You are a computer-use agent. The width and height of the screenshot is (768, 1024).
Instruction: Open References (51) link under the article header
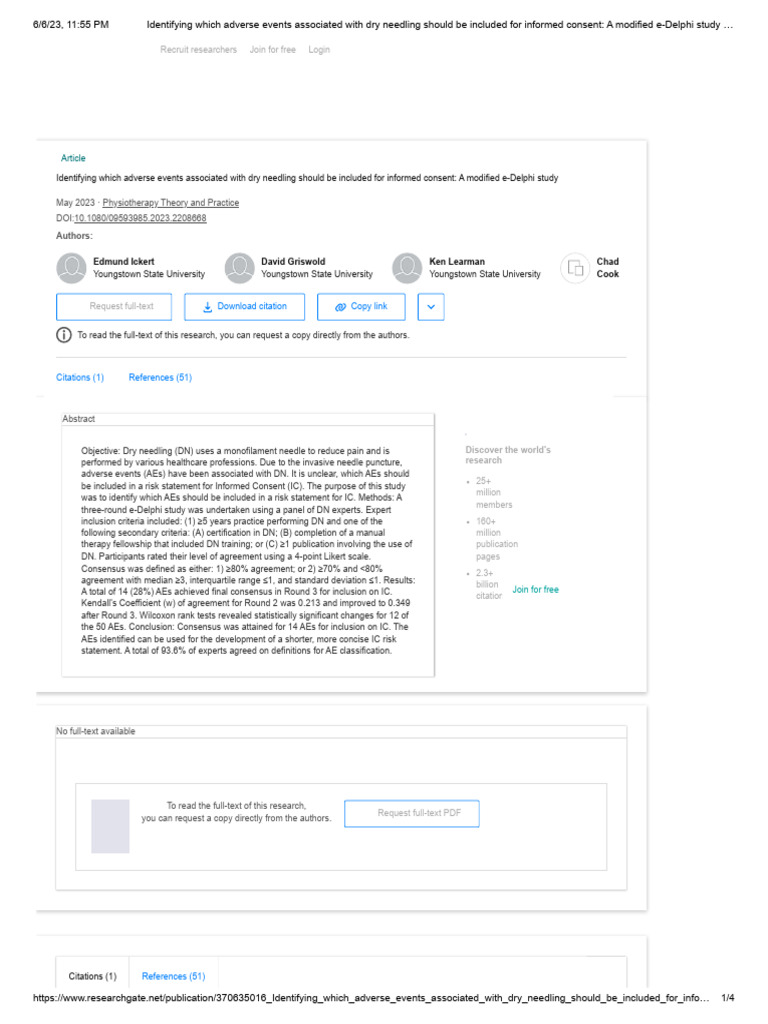click(x=160, y=378)
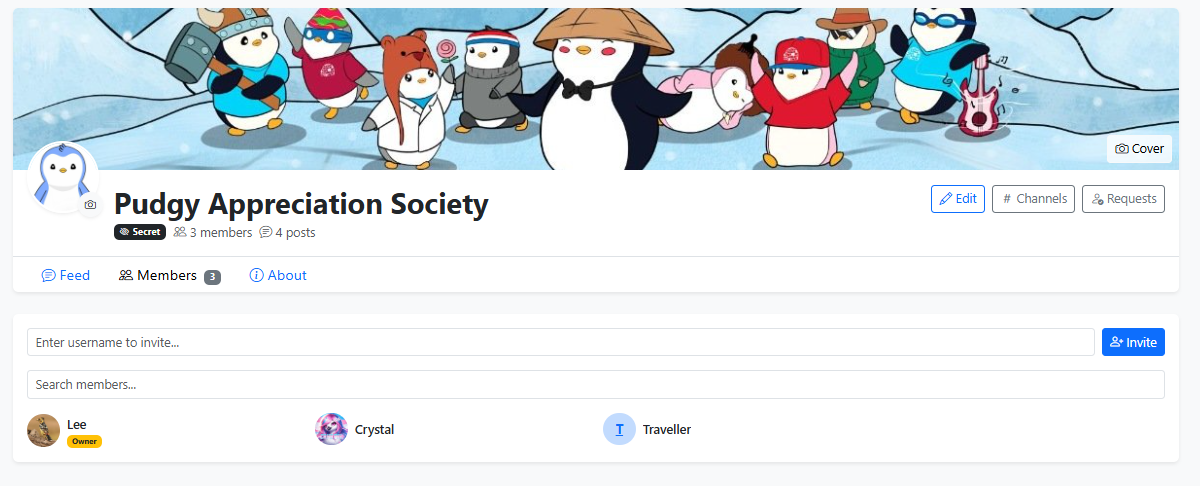Select Traveller's letter avatar
1200x486 pixels.
(620, 429)
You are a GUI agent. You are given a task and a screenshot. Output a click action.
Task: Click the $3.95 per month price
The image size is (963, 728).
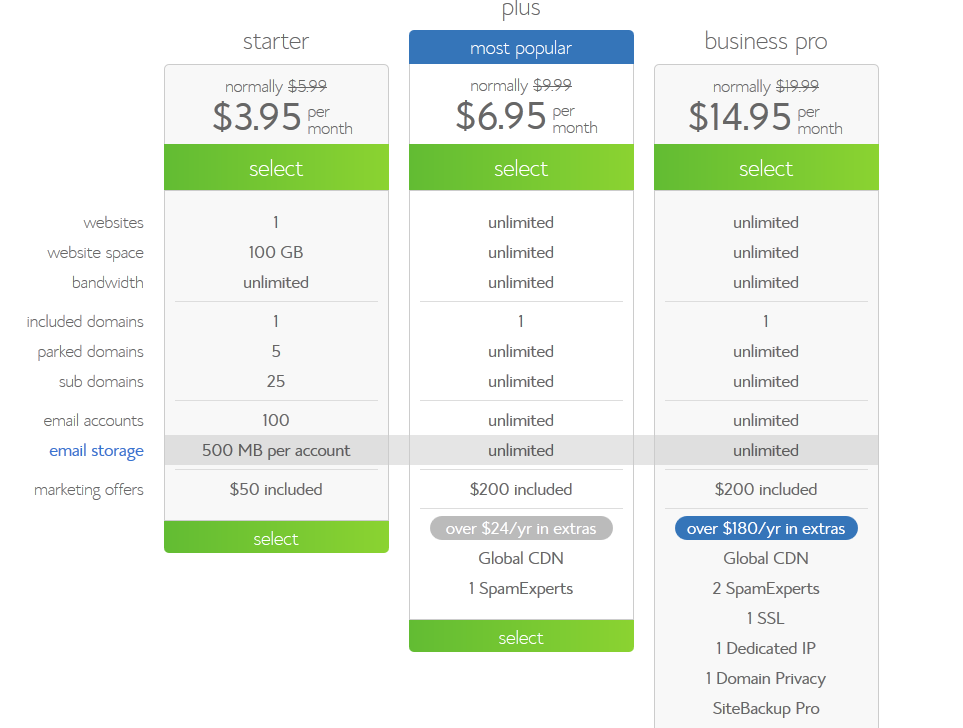tap(282, 117)
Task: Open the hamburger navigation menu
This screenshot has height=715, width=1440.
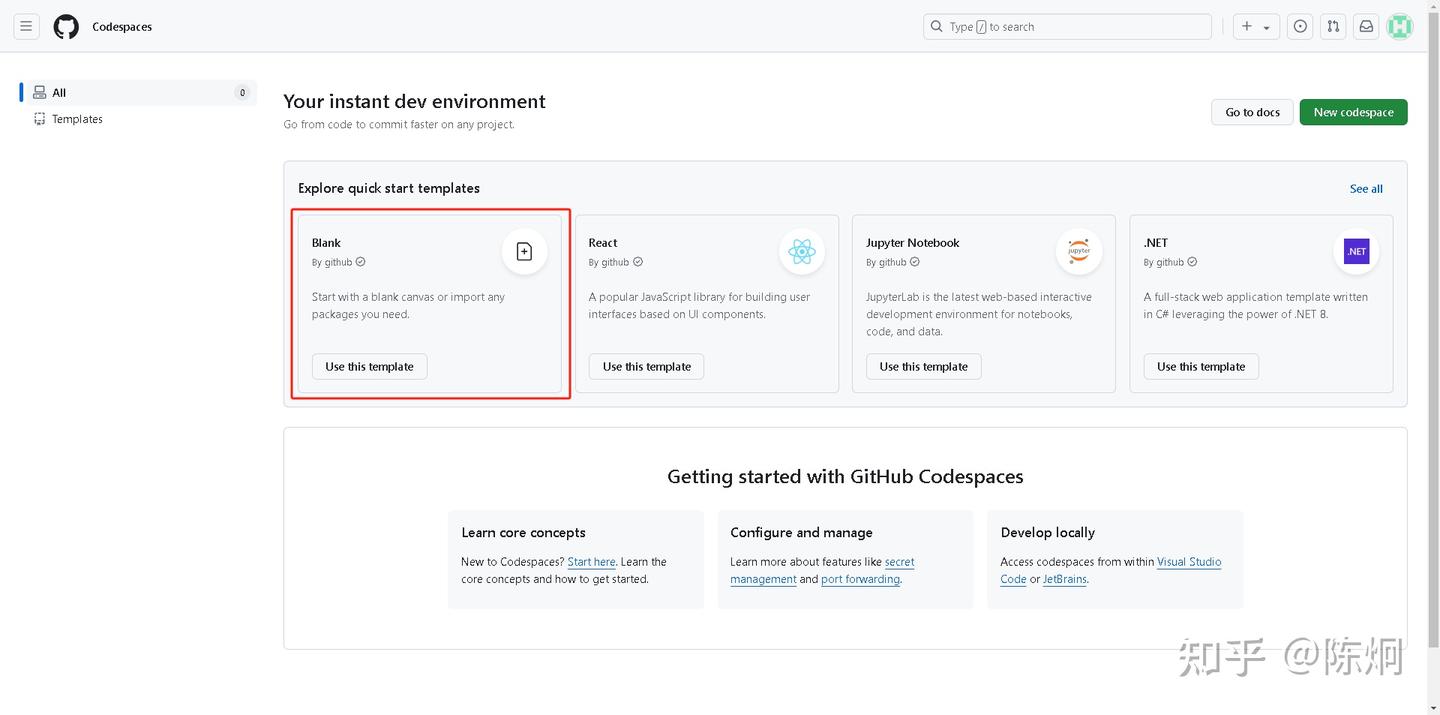Action: [26, 27]
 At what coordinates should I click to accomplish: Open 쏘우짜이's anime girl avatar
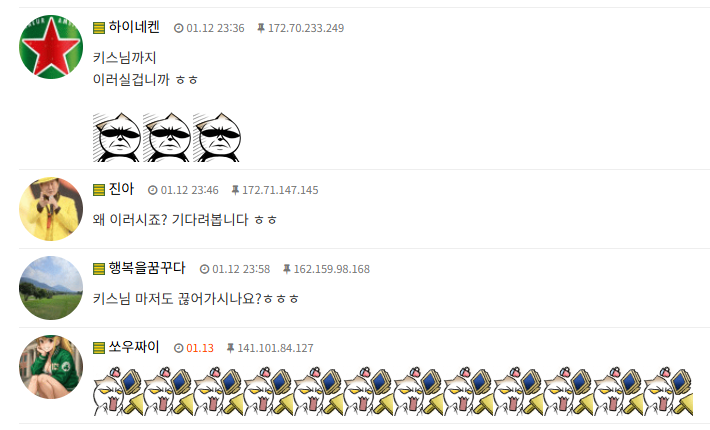click(x=51, y=367)
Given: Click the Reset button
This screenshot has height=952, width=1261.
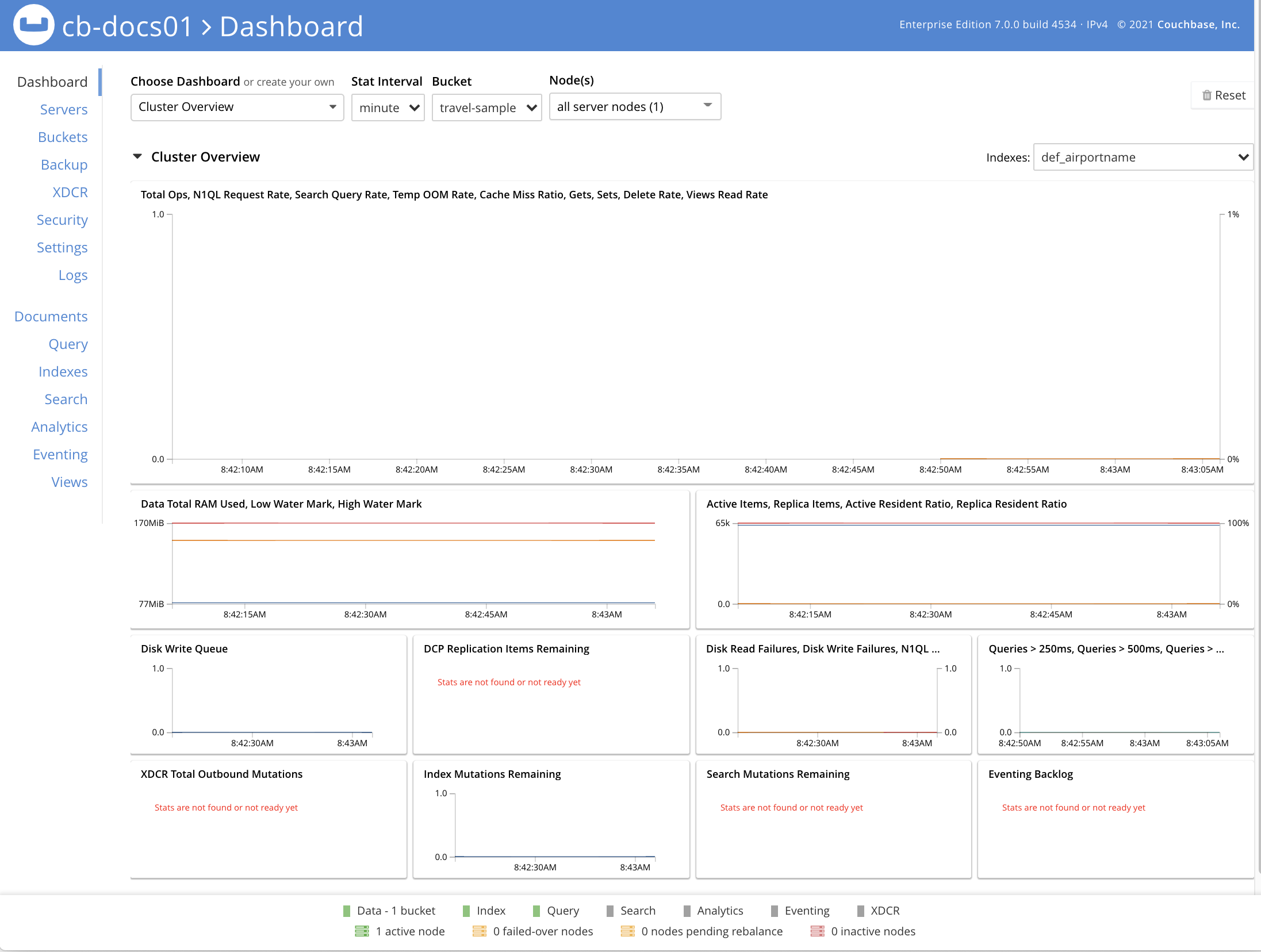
◆ ◆ ◆ ◆ ◆ ◆ ◆
Exercise instructions:
Can you write out the material above line for line, leaving out the pictures?

Output for this exercise:
You are a computer-use agent. The width and height of the screenshot is (768, 1024).
Instruction: Open References (51) link under the article header
click(x=160, y=378)
Select Traveller's letter avatar
1200x486 pixels.
(620, 429)
You are a GUI agent. You are given a task and a screenshot. Output a click action.
Task: Click the $3.95 per month price
The image size is (963, 728).
tap(282, 117)
Task: Open the hamburger navigation menu
This screenshot has height=715, width=1440.
Action: [26, 27]
 At what coordinates should I click to accomplish: Open 쏘우짜이's anime girl avatar
click(x=51, y=367)
Given: Click the Reset button
This screenshot has height=952, width=1261.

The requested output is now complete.